- Relator(a)
- Maria Cristina Irigoyen Peduzzi
- Órgão julgador
- 4ª Turma
- Data do julgamento
- 06/12/2022
- Data de publicação
- 09/12/2022
TST – Recurso de Revista 1000434-20.2017.5.02.0446, Rel. Maria Cristina Irigoyen Peduzzi, 4ª Turma, j. 06/12/2022, p. 09/12/2022
EMENTA: RECURSO DE REVISTA DO RECLAMANTE INTERPOSTO SOB A ÉGIDE DA LEI Nº 13.467/2017 - PRELIMINAR DE NULIDADE POR NEGATIVA DE PRESTAÇÃO JURISDICIONAL O tópico não comporta exame, uma vez que não foi admitido pelo Eg. TRT e não houve interposição de Agravo de Instrumento.
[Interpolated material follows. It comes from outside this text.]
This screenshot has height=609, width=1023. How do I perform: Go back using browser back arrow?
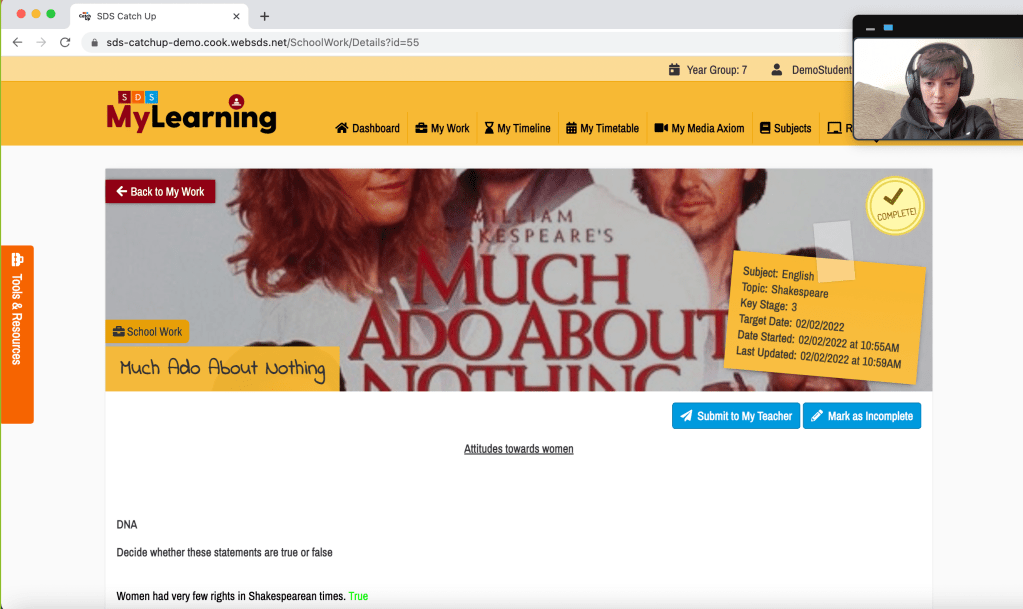17,43
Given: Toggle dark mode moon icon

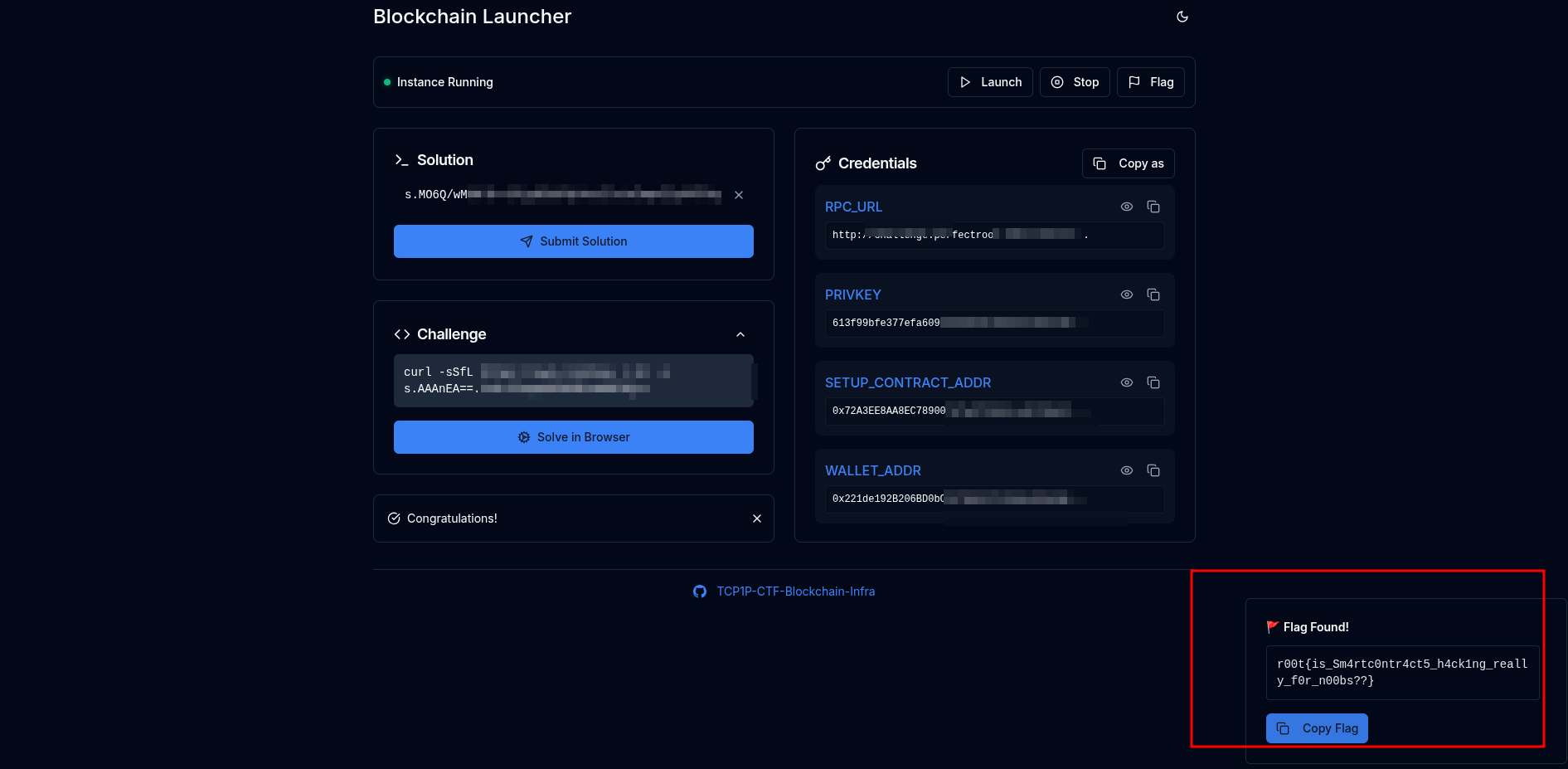Looking at the screenshot, I should (1182, 17).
Inteligência do artigo 1º da Instrução Normativa nº 40 do TST. DIFERENÇAS DE FGTS - ÔNUS DA PROVA DO EMPREGADOR - TRANSCENDÊNCIA POLÍTICA Nos termos da Súmula nº 461 do TST, "é do empregador o ônus da prova em relação à regularidade dos depósitos do FGTS, pois o pagamento é fato extintivo do direito do autor". Nesta esteira, não há necessidade de o empregado delimitar, na inicial, o período em que houve a incorreção do recolhimento do FGTS, porquanto, ao alegar o correto pagamento, o empregador apresenta fato extintivo da obrigação, cabendo-lhe o ônus da prova, nos termos do art. 373, II, do CPC. Julgados da C. SBDI-1 e desta Turma. Recurso de Revista conhecido parcialmente e provido. (Tribunal Superior do Trabalho (4ª Turma). Acórdão: 1000434-20.2017.5.02.0446. Relator(a): MARIA CRISTINA IRIGOYEN PEDUZZI. Data de julgamento: 06/12/2022. Juntado aos autos em 09/12/2022.)